Coding

Part:BBa_K5246029

Designed by: Edgaras Zaboras   Group: iGEM24_Vilnius-Lithuania   (2024-09-22)
Revision as of 19:02, 28 September 2024 by Augustestankeviciute (Talk | contribs) (Protein expression)


CB2/CB2A HfsL Glycosyltransferase, 6xHis tag for purification

Introduction

Usage and Biology

Caulobacter crescentus is a common freshwater gram-negative oligotrophic bacterium of the clade Caulobacterales. Its distinguishing feature is its dual lifestyle. Initially, C. crescentus daughter cells are in a “swarmer” cell phase, which has a flagellum, enabling them to perform chemotaxis. After the motile phase, they differentiate into “stalked” cells. This phase features a tubular stalk with an adhesive structure holdfast, allowing them to adhere to surfaces and perform cell division.
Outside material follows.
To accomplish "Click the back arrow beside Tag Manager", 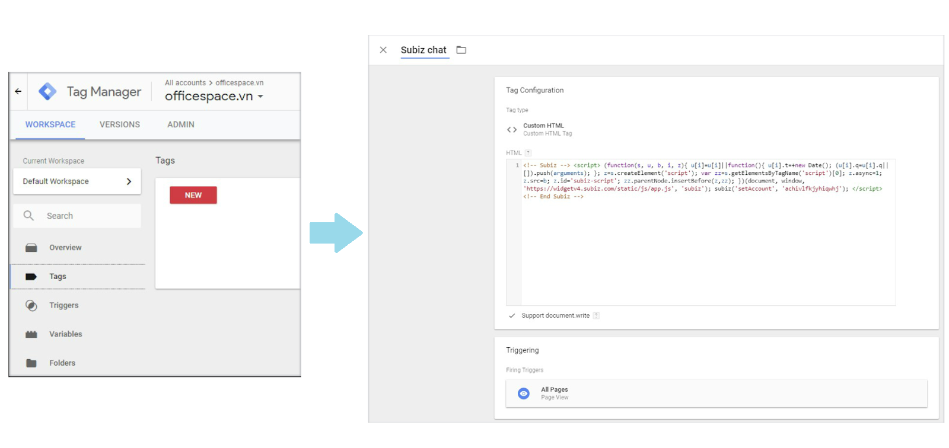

Caulobacterales synthesize a polysaccharide-based adhesin known as holdfast at one of their cell poles, enabling tight attachment to external surfaces. It is established that holdfast consists of repeating identical units composed of multiple monomers. Current literature agrees that in Caulobacter crescentus, these units form tetrads composed of glucose, an unidentified monosaccharide (either N-mannosamine uronic acid or xylose), N-acetylglucosamine, and N-glucosamine. These units are polymerized and exported to the outer membrane of the cell, where they function as anchors, securing the bacterium to a surface.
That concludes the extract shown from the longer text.